* What is needed:
Retype all of the entries exactly as they appear.

Stored records:
------------------------------
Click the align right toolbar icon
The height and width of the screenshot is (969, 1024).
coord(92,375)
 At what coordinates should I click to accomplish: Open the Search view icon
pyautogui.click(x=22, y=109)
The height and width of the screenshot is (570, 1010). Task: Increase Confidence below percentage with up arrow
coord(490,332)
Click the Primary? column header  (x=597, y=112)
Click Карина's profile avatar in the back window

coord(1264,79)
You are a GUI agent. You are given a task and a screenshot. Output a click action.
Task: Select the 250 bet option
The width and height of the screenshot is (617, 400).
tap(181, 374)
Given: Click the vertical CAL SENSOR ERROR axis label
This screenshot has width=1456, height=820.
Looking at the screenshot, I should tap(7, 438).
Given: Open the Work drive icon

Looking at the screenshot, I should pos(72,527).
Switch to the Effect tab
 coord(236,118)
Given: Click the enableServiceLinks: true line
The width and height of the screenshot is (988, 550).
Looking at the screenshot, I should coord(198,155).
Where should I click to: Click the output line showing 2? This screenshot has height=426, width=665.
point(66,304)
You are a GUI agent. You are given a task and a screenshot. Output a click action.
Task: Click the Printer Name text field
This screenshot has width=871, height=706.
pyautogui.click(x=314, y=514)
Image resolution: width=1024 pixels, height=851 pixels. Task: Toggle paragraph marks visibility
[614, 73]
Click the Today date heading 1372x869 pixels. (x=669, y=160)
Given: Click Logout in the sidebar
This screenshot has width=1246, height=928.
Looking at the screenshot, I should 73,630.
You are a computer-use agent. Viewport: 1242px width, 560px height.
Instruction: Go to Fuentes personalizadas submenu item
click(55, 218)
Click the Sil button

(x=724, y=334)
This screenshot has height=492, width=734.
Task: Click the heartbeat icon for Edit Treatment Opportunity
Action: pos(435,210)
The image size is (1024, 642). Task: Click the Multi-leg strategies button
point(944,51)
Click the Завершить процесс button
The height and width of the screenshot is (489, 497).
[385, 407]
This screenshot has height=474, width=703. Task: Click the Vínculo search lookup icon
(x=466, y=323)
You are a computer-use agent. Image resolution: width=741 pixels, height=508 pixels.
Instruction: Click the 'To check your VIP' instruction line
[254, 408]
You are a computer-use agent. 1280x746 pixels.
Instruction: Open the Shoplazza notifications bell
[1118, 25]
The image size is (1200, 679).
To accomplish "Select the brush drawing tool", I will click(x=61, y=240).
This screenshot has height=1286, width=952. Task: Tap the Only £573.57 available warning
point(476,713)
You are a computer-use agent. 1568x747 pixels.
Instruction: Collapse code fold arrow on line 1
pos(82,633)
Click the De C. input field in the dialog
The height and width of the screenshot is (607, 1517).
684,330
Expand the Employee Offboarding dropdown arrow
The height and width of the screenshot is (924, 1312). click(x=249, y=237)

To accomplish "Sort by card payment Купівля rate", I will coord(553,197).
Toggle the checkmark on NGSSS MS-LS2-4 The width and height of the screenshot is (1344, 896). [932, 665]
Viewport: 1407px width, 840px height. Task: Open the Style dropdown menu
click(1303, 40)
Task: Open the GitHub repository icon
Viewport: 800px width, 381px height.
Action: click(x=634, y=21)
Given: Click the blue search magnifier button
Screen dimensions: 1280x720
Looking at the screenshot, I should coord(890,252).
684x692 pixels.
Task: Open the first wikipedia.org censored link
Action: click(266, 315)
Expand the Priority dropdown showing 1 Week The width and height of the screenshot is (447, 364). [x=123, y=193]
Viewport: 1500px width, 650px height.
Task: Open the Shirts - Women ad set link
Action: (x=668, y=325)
------------------------------
* Finished task:
Click the align right toolbar icon
The height and width of the screenshot is (969, 1024).
coord(92,375)
 At what coordinates should I click to accomplish: Open the Search view icon
pyautogui.click(x=22, y=109)
The height and width of the screenshot is (570, 1010). Task: Increase Confidence below percentage with up arrow
coord(490,332)
Click the Primary? column header  (x=597, y=112)
Click Карина's profile avatar in the back window

coord(1264,79)
You are a GUI agent. You are given a task and a screenshot. Output a click action.
Task: Select the 250 bet option
The width and height of the screenshot is (617, 400).
tap(181, 374)
Given: Click the vertical CAL SENSOR ERROR axis label
This screenshot has width=1456, height=820.
Looking at the screenshot, I should tap(7, 438).
Given: Open the Work drive icon

Looking at the screenshot, I should pos(72,527).
Switch to the Effect tab
 coord(236,118)
Given: Click the enableServiceLinks: true line
The width and height of the screenshot is (988, 550).
Looking at the screenshot, I should coord(198,155).
Where should I click to: Click the output line showing 2? This screenshot has height=426, width=665.
point(66,304)
You are a GUI agent. You are given a task and a screenshot. Output a click action.
Task: Click the Printer Name text field
This screenshot has width=871, height=706.
pyautogui.click(x=314, y=514)
Image resolution: width=1024 pixels, height=851 pixels. Task: Toggle paragraph marks visibility
[614, 73]
Click the Today date heading 1372x869 pixels. (x=669, y=160)
Given: Click Logout in the sidebar
This screenshot has width=1246, height=928.
Looking at the screenshot, I should 73,630.
You are a computer-use agent. Viewport: 1242px width, 560px height.
Instruction: Go to Fuentes personalizadas submenu item
click(55, 218)
Click the Sil button

(x=724, y=334)
This screenshot has height=492, width=734.
Task: Click the heartbeat icon for Edit Treatment Opportunity
Action: pos(435,210)
The image size is (1024, 642). Task: Click the Multi-leg strategies button
point(944,51)
Click the Завершить процесс button
The height and width of the screenshot is (489, 497).
[385, 407]
This screenshot has height=474, width=703. Task: Click the Vínculo search lookup icon
(x=466, y=323)
You are a computer-use agent. Image resolution: width=741 pixels, height=508 pixels.
Instruction: Click the 'To check your VIP' instruction line
[254, 408]
You are a computer-use agent. 1280x746 pixels.
Instruction: Open the Shoplazza notifications bell
[1118, 25]
The image size is (1200, 679).
To accomplish "Select the brush drawing tool", I will click(x=61, y=240).
This screenshot has height=1286, width=952. Task: Tap the Only £573.57 available warning
point(476,713)
You are a computer-use agent. 1568x747 pixels.
Instruction: Collapse code fold arrow on line 1
pos(82,633)
Click the De C. input field in the dialog
The height and width of the screenshot is (607, 1517).
684,330
Expand the Employee Offboarding dropdown arrow
The height and width of the screenshot is (924, 1312). click(x=249, y=237)

To accomplish "Sort by card payment Купівля rate", I will coord(553,197).
Toggle the checkmark on NGSSS MS-LS2-4 The width and height of the screenshot is (1344, 896). [932, 665]
Viewport: 1407px width, 840px height. Task: Open the Style dropdown menu
click(1303, 40)
Task: Open the GitHub repository icon
Viewport: 800px width, 381px height.
Action: click(x=634, y=21)
Given: Click the blue search magnifier button
Screen dimensions: 1280x720
Looking at the screenshot, I should coord(890,252).
684x692 pixels.
Task: Open the first wikipedia.org censored link
Action: click(266, 315)
Expand the Priority dropdown showing 1 Week The width and height of the screenshot is (447, 364). [x=123, y=193]
Viewport: 1500px width, 650px height.
Task: Open the Shirts - Women ad set link
Action: (x=668, y=325)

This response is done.